Stated problem:
Give back every line of the records below unchanged, and leave the pictures out.
┌────────
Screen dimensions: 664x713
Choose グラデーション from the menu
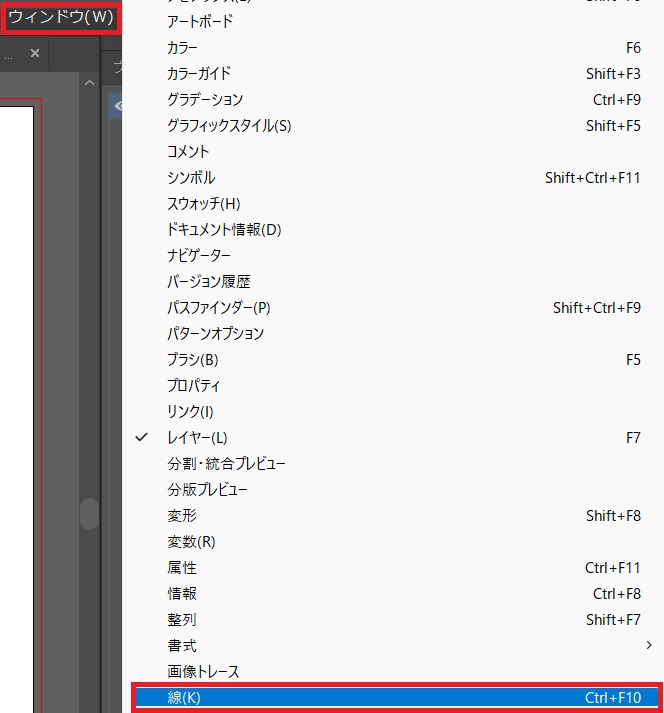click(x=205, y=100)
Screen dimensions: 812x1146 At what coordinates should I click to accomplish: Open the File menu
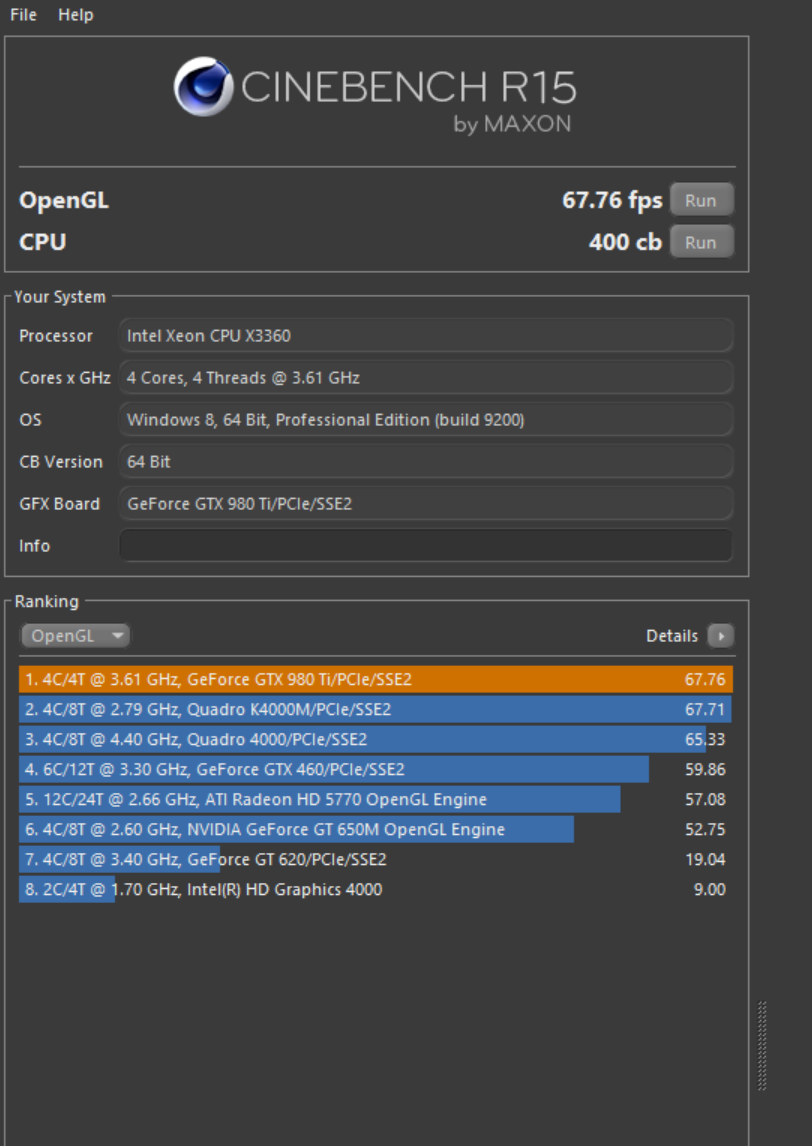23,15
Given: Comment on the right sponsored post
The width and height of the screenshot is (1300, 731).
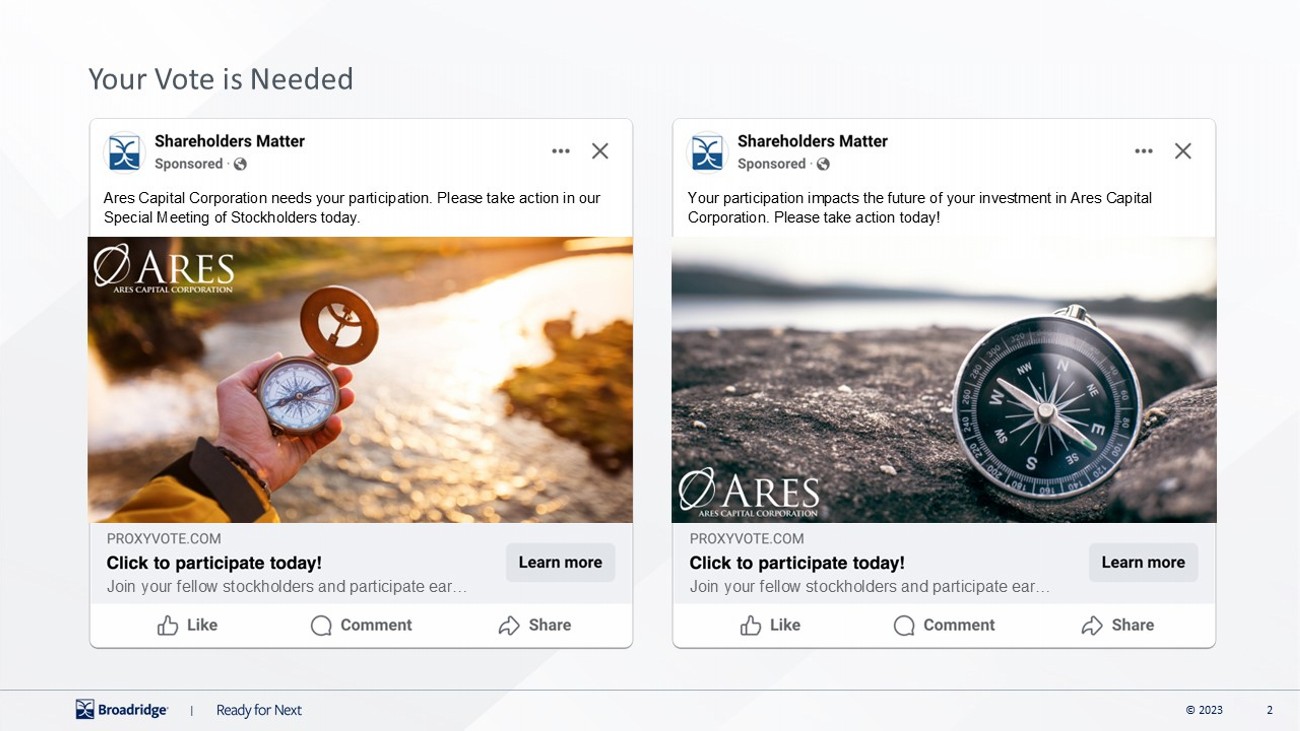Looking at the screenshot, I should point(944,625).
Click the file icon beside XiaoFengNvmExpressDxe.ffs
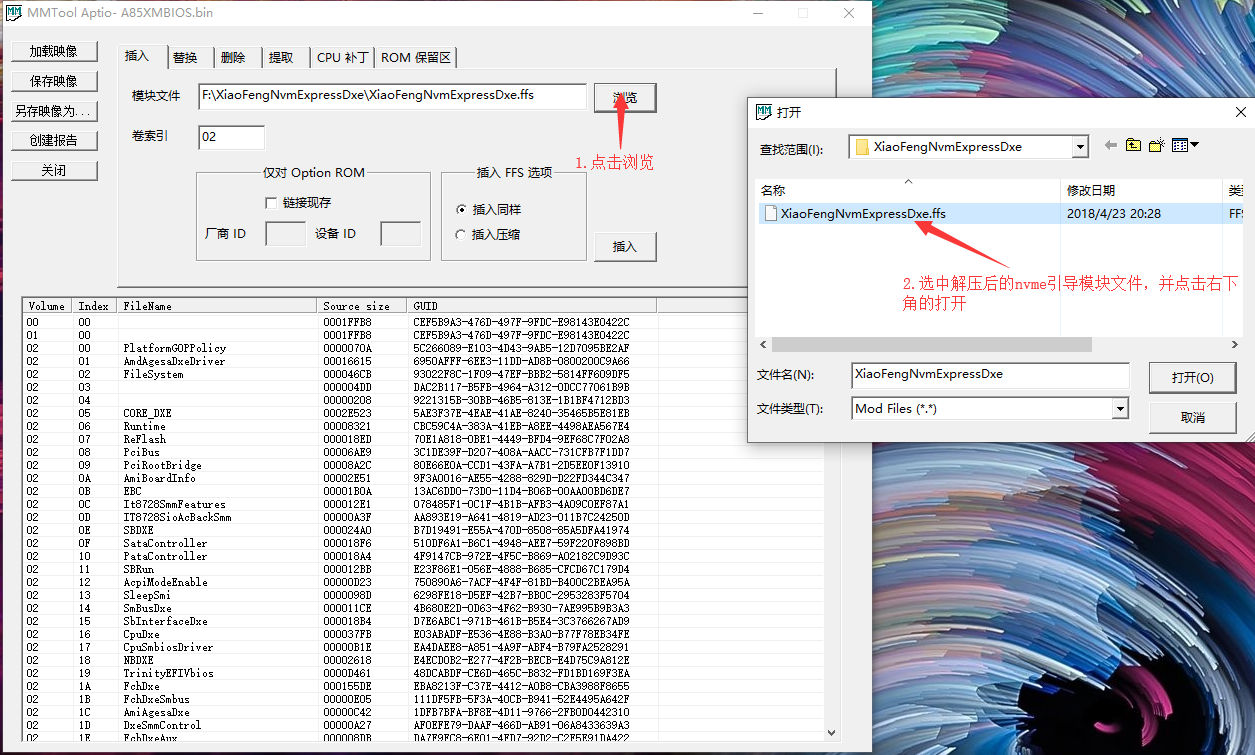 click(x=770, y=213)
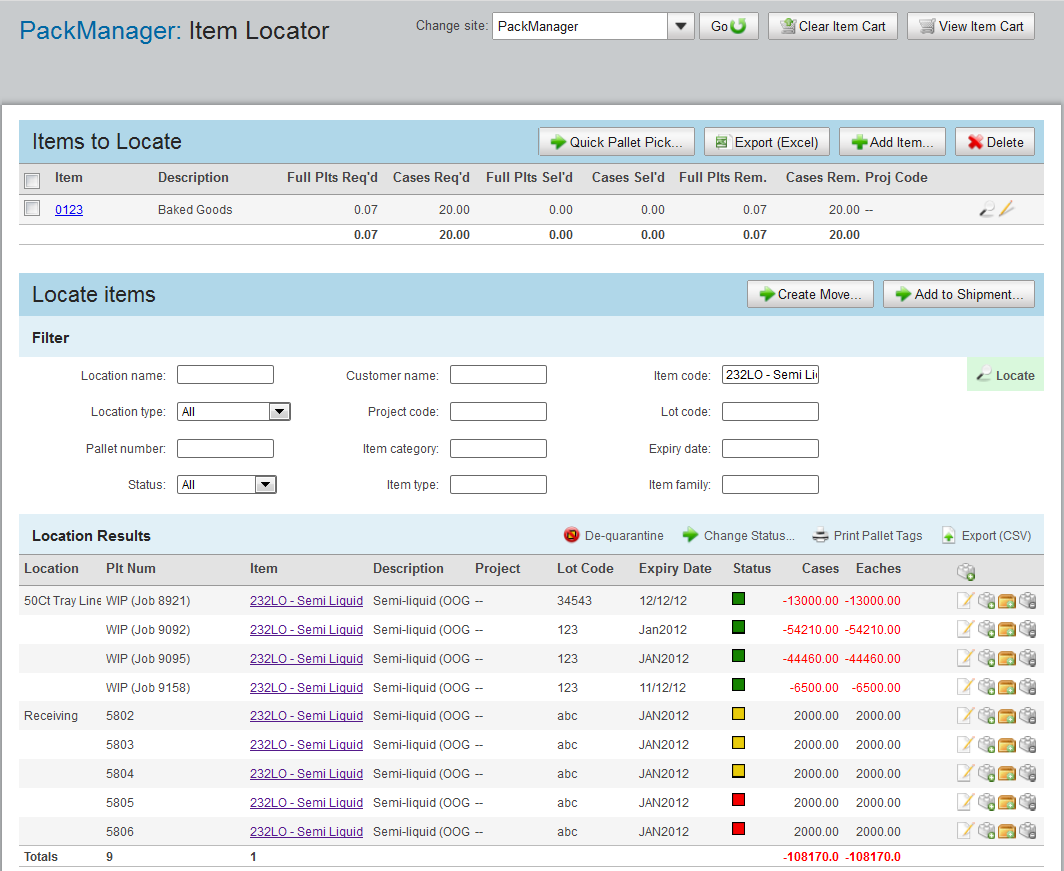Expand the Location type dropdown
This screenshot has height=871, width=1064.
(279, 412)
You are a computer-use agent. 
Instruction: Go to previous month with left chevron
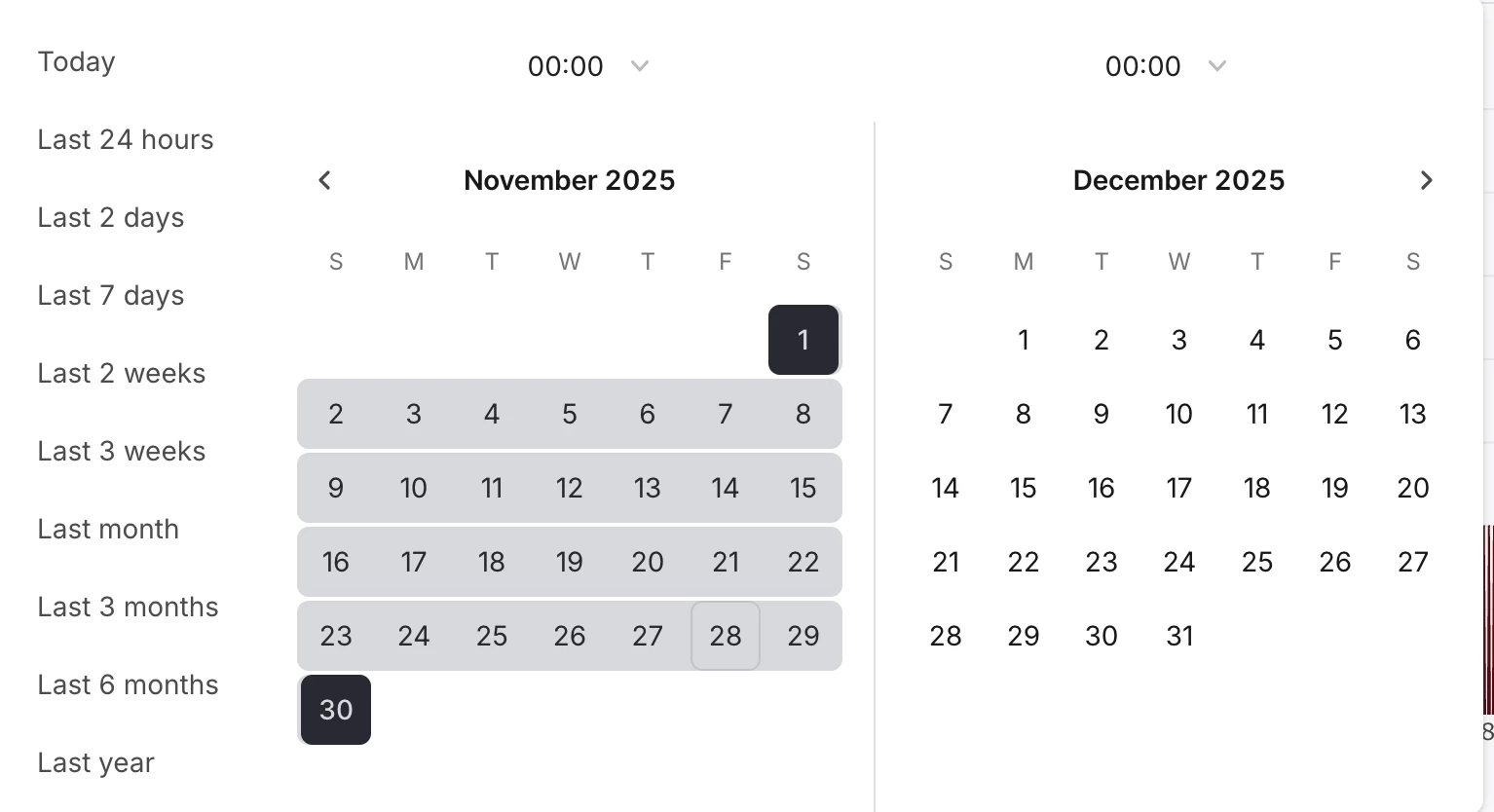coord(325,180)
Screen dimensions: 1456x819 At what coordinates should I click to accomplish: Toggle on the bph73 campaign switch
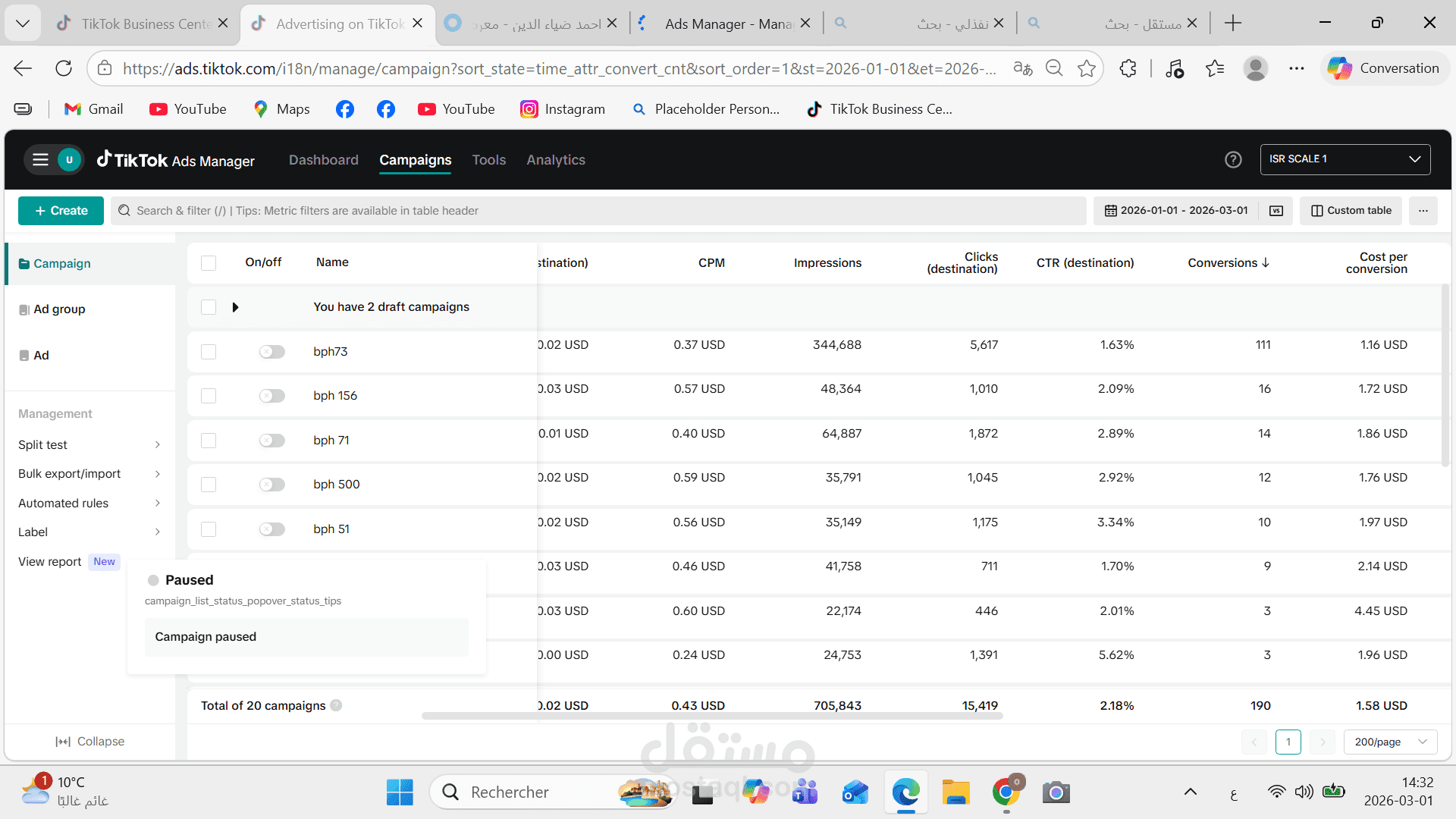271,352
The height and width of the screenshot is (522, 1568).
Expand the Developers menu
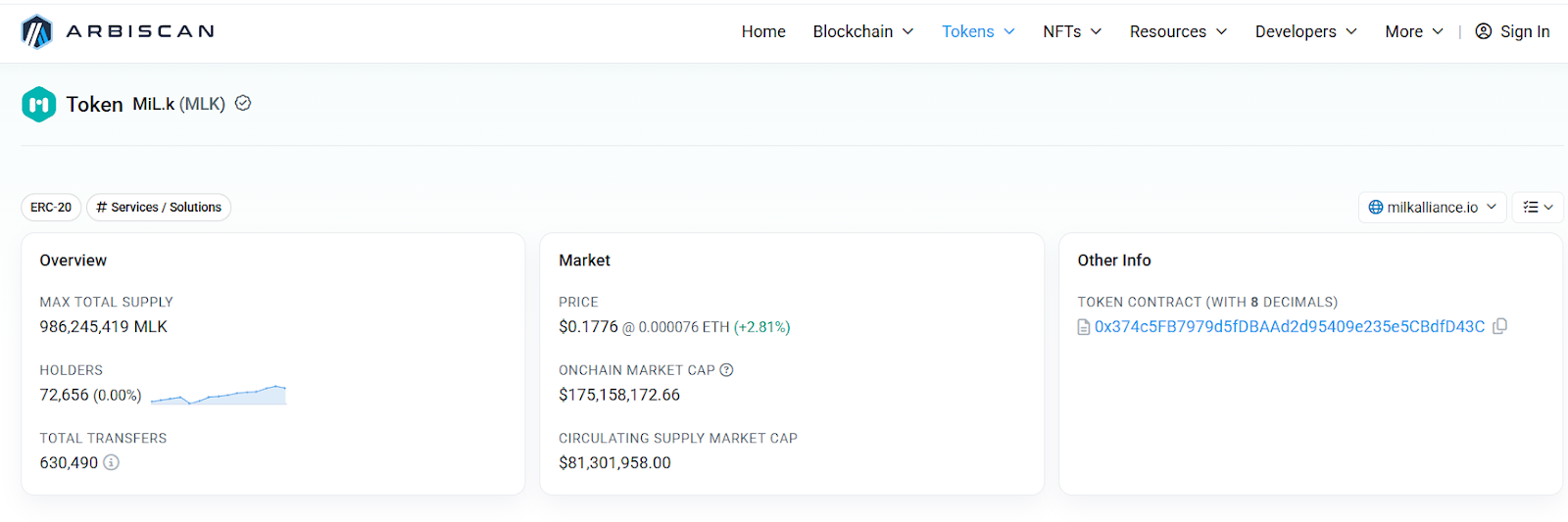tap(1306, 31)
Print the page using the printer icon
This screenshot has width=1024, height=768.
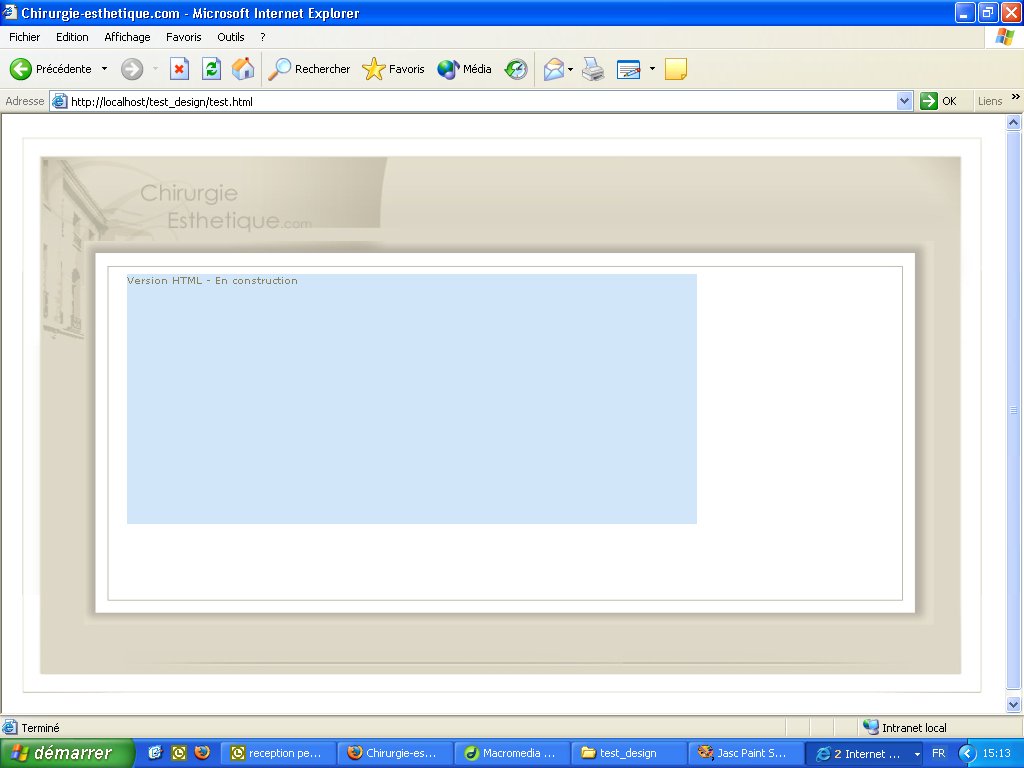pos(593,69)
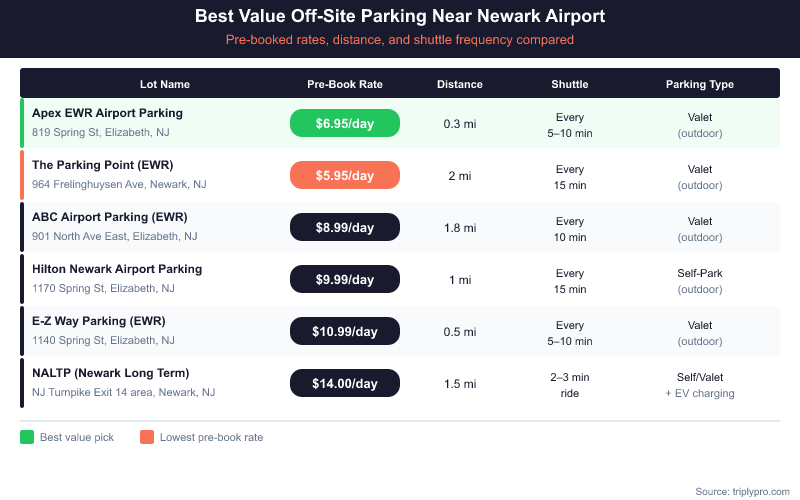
└────────
Answer to the exercise:
Screen dimensions: 664x713
Choose グラデーション from the menu
click(x=205, y=100)
Screen dimensions: 812x1146 At what coordinates should I click to accomplish: Open the File menu
23,15
Given: Comment on the right sponsored post
The width and height of the screenshot is (1300, 731).
Looking at the screenshot, I should point(944,625).
Click the file icon beside XiaoFengNvmExpressDxe.ffs
 click(x=770, y=213)
Expand the Location type dropdown
This screenshot has height=871, width=1064.
(279, 412)
You are a computer-use agent. 
Instruction: Go to previous month with left chevron
coord(325,180)
Screen dimensions: 1456x819 At what coordinates should I click to accomplish: Toggle on the bph73 campaign switch
271,352
The height and width of the screenshot is (522, 1568).
Expand the Developers menu
tap(1306, 31)
Print the page using the printer icon
This screenshot has width=1024, height=768.
pos(593,69)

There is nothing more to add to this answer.